Temple of the Olympian Zeus


The Temple of the Olympian Zeus, located on the southeastern side of the Acropolis, is the largest ancient temple in Greece, whose construction began in the early 6th century BC and finally completed 700 years later, by the Roman Emperor Hadrian.

The temple was dedicated to Zeus, having a length 96 meters at the ends and 40 meters to the east and west facade. Today there are 14 out of 104 Corinthian columns, with a height of 17 meters and diameter of 2.6 all made from Pentelic marble.
Nearby is the Arch of Hadrian, a momentual gateway resembling, that spanned an ancient road from the center of Athens to the complex of structures on the eastern side of the city that included the Temple of Olympian Zeus.

It has been proposed that the arch was built to celebrate the arrival of the Roman Emperor Hadrian and to honor him for his many benefactions to the city in 131 or 132 AD.
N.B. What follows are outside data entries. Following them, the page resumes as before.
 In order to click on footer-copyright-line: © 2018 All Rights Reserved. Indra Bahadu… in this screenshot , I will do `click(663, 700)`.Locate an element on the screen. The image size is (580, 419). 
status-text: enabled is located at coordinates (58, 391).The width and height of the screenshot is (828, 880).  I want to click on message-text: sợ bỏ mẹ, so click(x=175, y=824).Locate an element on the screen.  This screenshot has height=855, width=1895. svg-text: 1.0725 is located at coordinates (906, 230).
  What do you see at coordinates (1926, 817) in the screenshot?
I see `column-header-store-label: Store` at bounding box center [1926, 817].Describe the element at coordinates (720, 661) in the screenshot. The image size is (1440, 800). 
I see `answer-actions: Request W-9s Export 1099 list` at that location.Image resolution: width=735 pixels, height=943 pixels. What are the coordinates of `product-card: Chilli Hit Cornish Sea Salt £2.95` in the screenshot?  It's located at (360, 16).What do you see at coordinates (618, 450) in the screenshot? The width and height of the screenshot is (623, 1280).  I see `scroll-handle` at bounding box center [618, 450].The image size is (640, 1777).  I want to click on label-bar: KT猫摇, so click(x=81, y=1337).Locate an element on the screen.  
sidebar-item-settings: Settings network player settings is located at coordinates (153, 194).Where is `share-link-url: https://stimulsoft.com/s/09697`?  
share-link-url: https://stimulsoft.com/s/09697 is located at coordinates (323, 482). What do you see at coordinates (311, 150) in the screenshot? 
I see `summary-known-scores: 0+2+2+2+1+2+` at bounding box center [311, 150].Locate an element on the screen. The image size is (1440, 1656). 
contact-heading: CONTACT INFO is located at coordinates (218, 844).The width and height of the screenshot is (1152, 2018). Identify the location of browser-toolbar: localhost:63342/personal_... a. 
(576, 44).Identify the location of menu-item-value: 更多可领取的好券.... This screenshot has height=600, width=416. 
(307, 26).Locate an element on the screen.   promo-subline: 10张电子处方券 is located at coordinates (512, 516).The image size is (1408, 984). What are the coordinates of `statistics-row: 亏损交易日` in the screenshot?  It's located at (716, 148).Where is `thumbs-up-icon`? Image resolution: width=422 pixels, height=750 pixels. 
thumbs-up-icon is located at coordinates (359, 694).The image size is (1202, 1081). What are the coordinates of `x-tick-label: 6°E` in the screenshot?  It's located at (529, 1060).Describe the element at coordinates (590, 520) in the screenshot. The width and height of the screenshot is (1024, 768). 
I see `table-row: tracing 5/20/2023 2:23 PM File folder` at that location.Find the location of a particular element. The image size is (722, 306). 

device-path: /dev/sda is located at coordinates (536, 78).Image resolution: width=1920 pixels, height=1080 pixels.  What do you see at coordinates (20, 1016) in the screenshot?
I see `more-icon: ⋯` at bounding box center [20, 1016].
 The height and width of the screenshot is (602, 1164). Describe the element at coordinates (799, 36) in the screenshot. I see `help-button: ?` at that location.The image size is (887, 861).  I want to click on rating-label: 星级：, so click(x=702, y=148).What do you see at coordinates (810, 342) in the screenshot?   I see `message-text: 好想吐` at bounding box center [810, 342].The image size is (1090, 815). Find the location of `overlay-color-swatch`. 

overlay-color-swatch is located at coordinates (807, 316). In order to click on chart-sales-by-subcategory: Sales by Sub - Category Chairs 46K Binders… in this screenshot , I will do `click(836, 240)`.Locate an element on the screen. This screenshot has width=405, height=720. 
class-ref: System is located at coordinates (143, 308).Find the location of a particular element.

There were two inscriptions on the arch, facing in opposite directions, naming both Theseus and Hadrian as founders of Athens: on one side “This is Athens, city of Theseus” and on the other side “This is the city of Hadrian, not of Theseus”.

The entire monument is made of Pentelic marble. The arch was constructed without cement or mortar from solid marble, using clamps to connect the cut stones. It is 18m high, 13.5m wide, and 2.3m in depth.